DATASET ENTRIES:

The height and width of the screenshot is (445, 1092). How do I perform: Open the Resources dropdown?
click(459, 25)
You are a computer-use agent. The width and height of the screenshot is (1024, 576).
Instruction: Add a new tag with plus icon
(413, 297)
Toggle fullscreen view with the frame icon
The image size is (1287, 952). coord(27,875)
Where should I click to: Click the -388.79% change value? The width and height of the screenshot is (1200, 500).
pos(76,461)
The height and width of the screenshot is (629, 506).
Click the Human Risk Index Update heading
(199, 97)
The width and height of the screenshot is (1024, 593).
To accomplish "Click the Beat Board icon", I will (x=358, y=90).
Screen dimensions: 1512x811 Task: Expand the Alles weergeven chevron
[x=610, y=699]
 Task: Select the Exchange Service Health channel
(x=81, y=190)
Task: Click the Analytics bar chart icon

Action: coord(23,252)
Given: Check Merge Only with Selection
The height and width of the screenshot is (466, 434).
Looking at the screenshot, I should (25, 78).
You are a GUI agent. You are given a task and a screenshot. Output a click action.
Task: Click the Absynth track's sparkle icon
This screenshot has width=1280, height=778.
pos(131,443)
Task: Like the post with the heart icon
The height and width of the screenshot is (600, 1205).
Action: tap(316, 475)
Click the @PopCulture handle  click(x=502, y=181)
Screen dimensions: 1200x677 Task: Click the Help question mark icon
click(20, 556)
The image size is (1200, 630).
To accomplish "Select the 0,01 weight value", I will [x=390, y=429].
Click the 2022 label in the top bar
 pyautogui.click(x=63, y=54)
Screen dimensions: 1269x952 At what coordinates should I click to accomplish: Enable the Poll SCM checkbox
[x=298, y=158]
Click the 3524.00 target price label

TASK GOAL:
Please recast the lines above as a JSON list of strings, one string per line and blank lines omitted, starting with the line containing "Screen dimensions: 1512x811" and running through the line containing "pos(131,443)".

TASK OUTPUT:
[
  "Screen dimensions: 1512x811 Task: Expand the Alles weergeven chevron",
  "[x=610, y=699]",
  " Task: Select the Exchange Service Health channel",
  "(x=81, y=190)",
  "Task: Click the Analytics bar chart icon",
  "Action: coord(23,252)",
  "Given: Check Merge Only with Selection",
  "The height and width of the screenshot is (466, 434).",
  "Looking at the screenshot, I should (25, 78).",
  "You are a GUI agent. You are given a task and a screenshot. Output a click action.",
  "Task: Click the Absynth track's sparkle icon",
  "This screenshot has width=1280, height=778.",
  "pos(131,443)"
]